Report how many of the lines below contain the string "screenshot". Give only the number.
[Begin WORKING DATA]
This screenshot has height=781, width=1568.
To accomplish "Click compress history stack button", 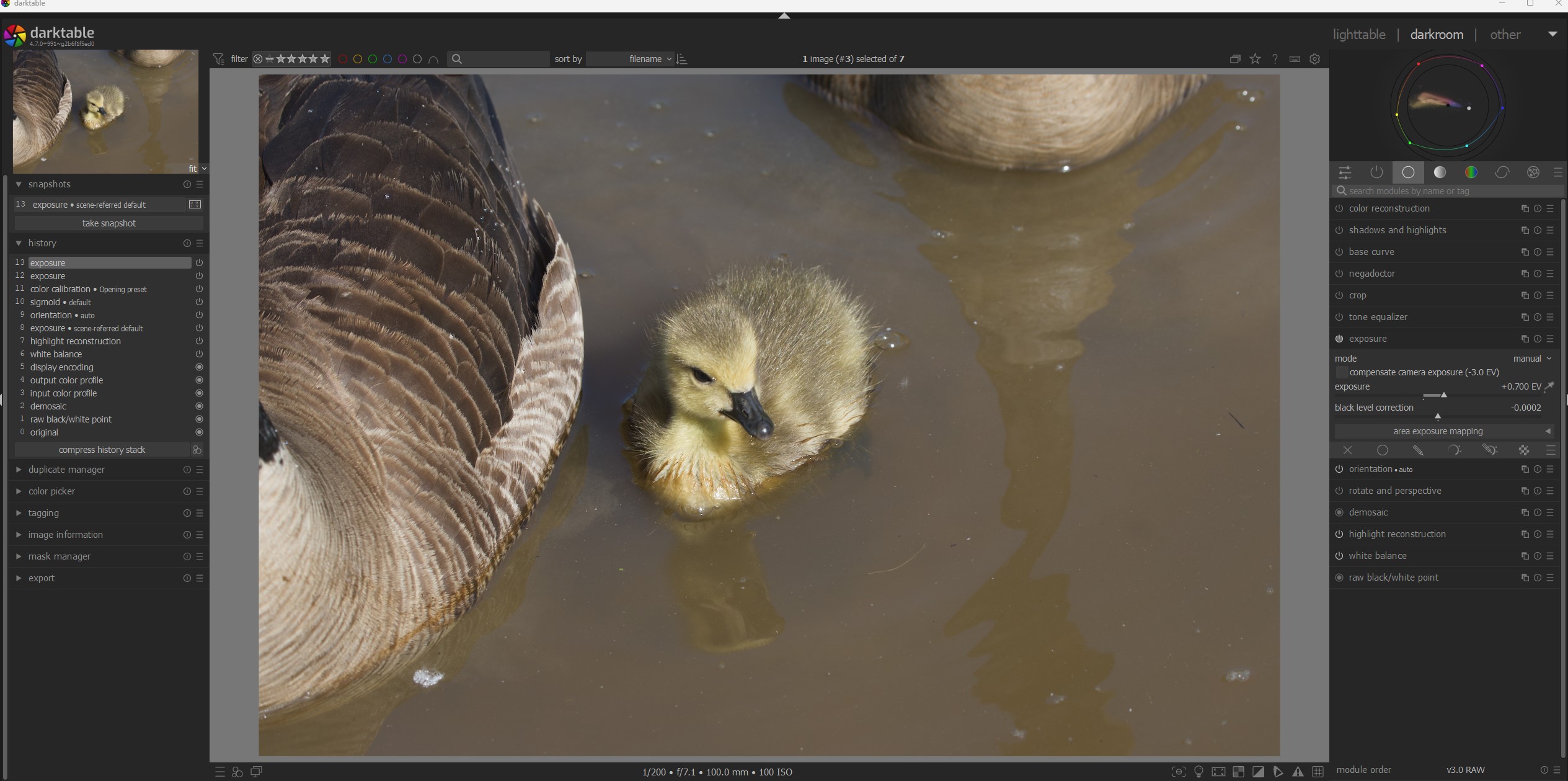I will [x=102, y=450].
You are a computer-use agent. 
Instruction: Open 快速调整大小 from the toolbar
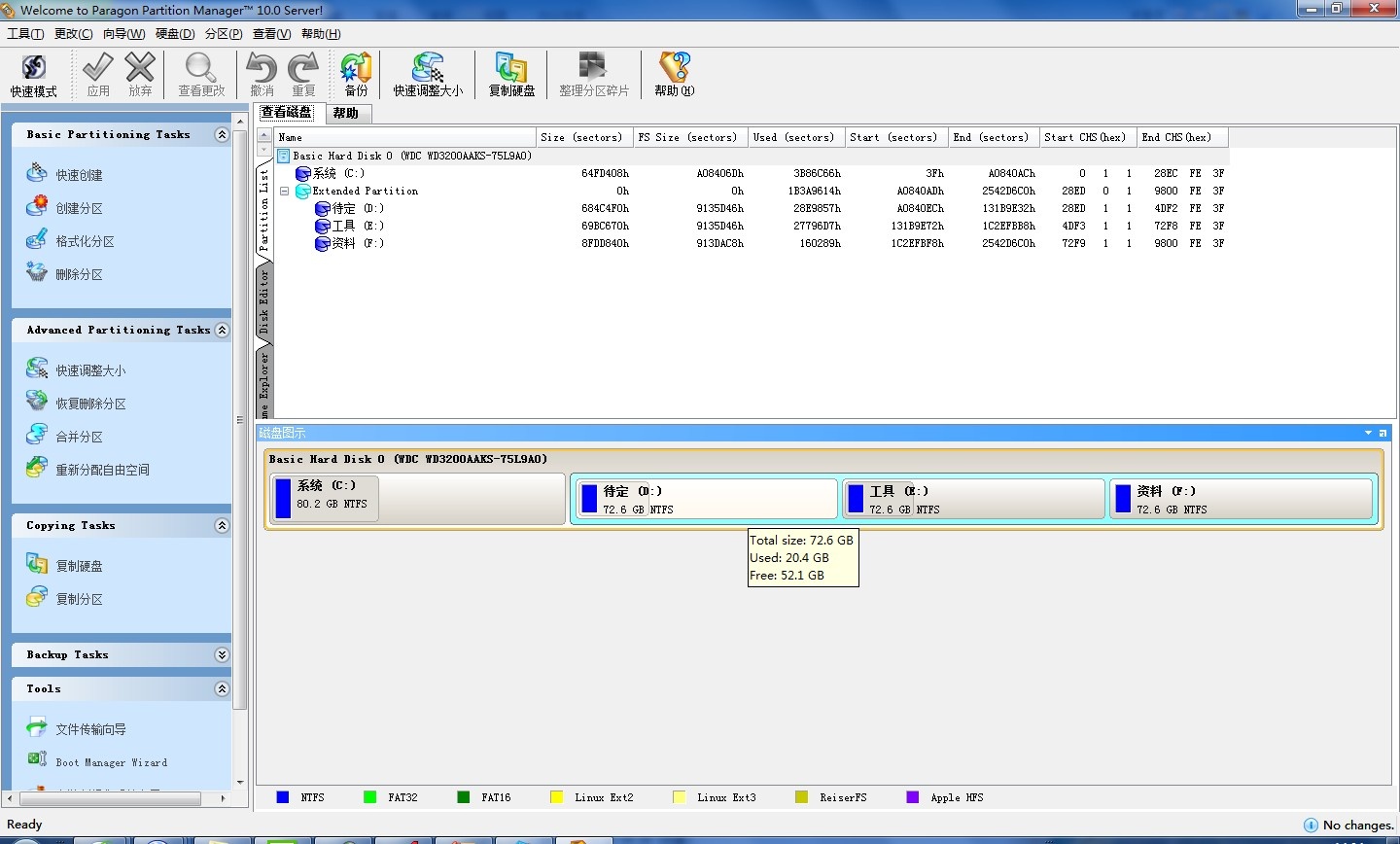(428, 75)
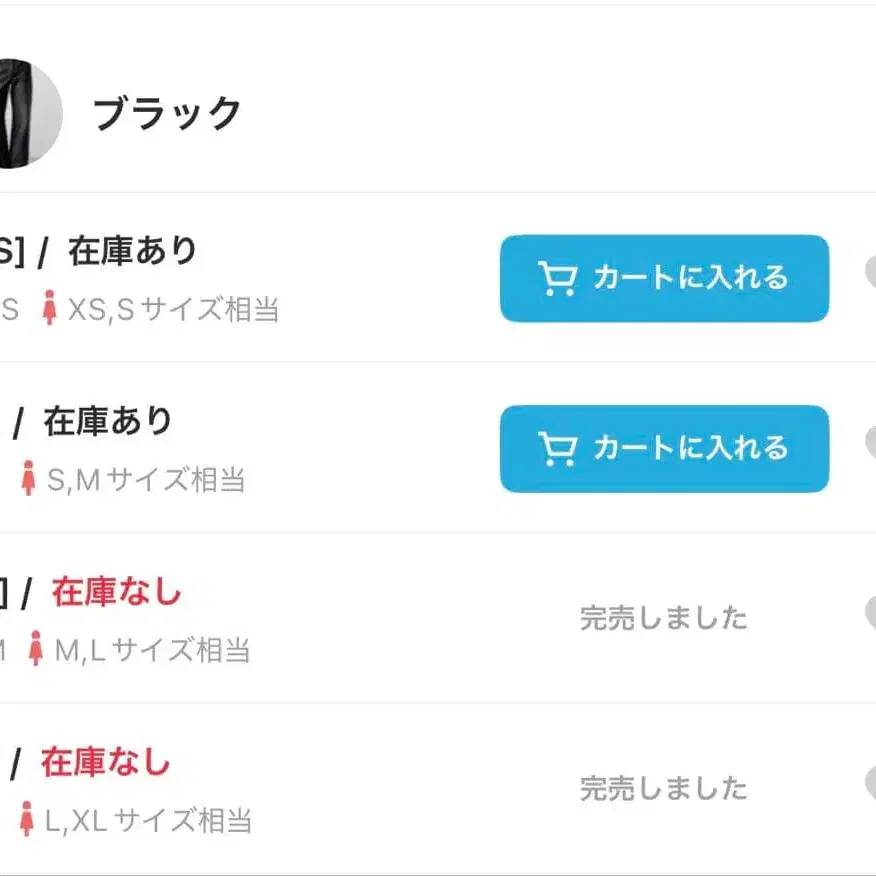
Task: Click the red figure icon beside S,M サイズ相当
Action: tap(29, 479)
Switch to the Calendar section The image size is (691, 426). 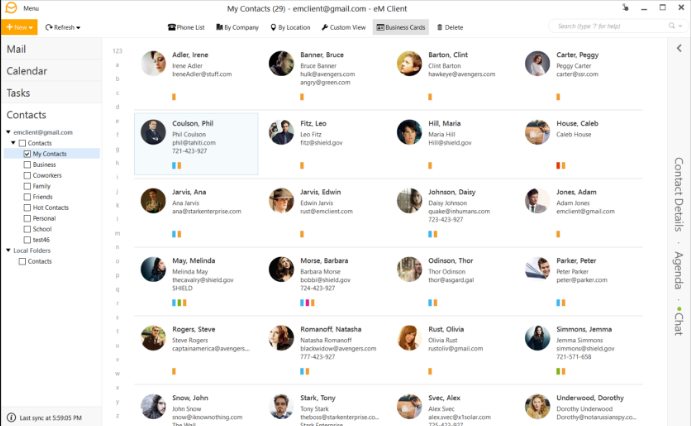coord(27,71)
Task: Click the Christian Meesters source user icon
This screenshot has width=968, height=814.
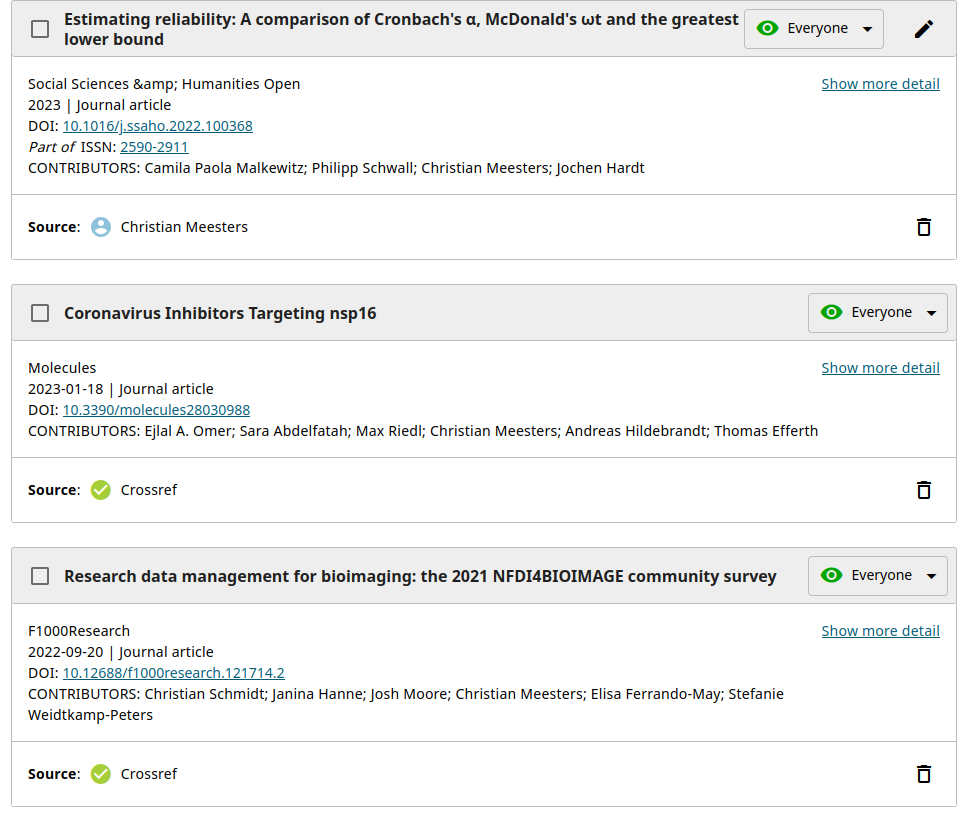Action: click(101, 227)
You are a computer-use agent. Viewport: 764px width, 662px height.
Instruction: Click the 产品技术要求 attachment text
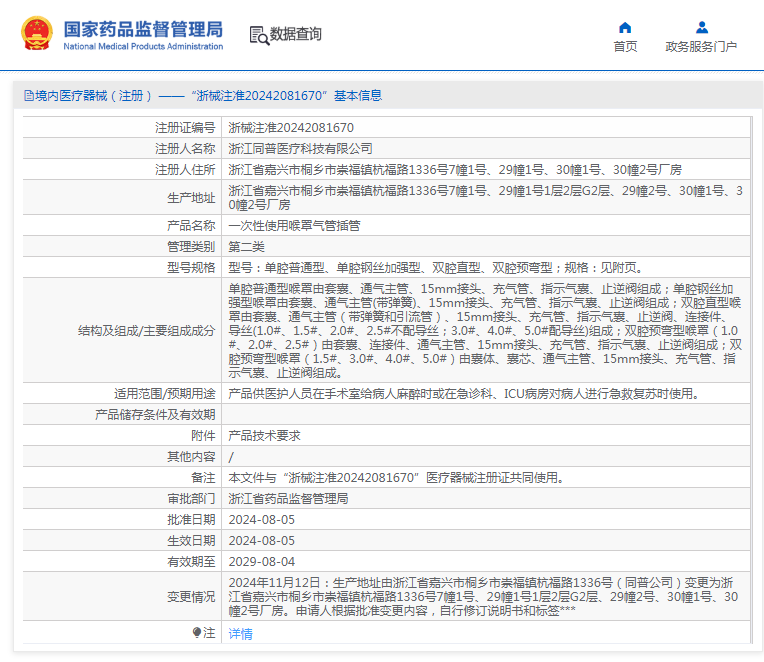pyautogui.click(x=264, y=435)
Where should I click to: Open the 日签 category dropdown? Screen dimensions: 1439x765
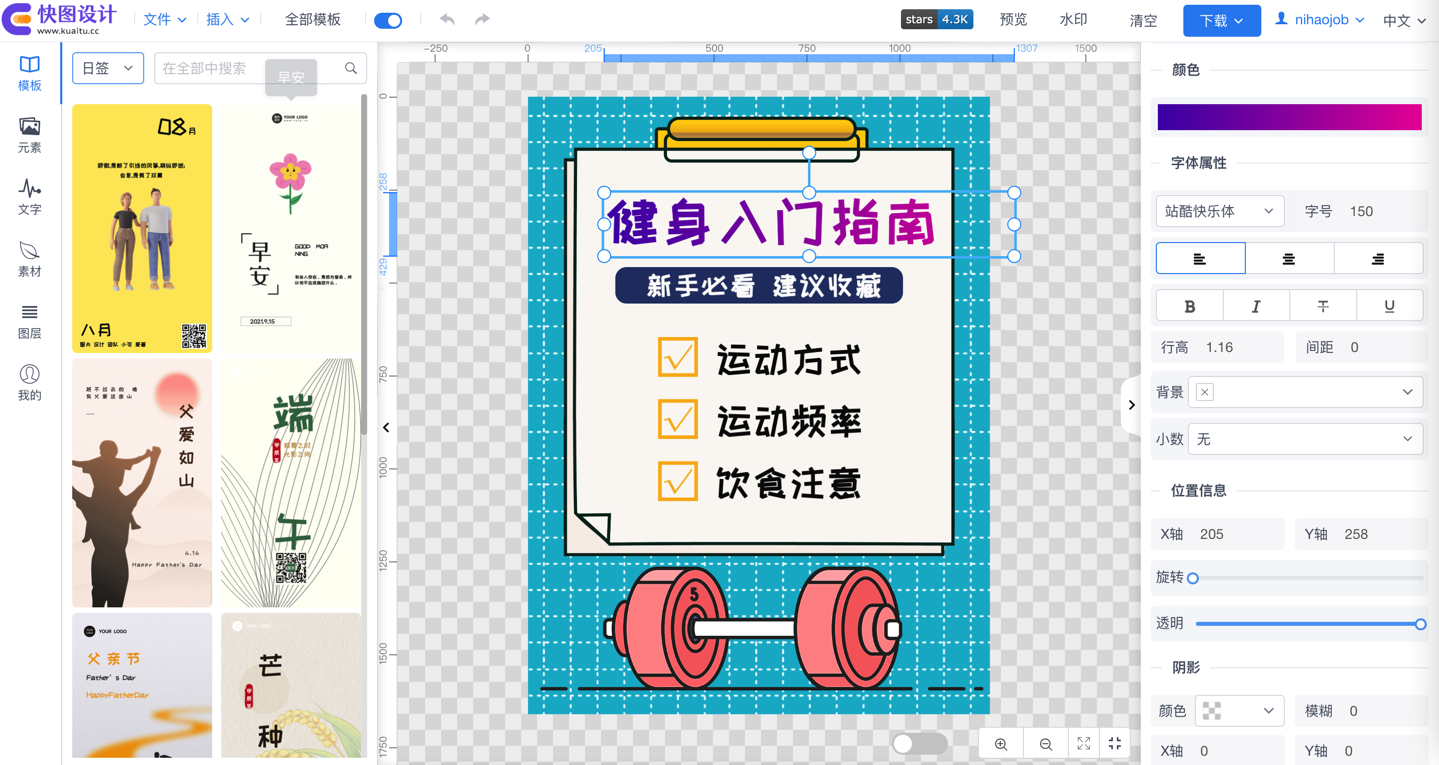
[End WORKING DATA]
• _FINISHED ANSWER_:
2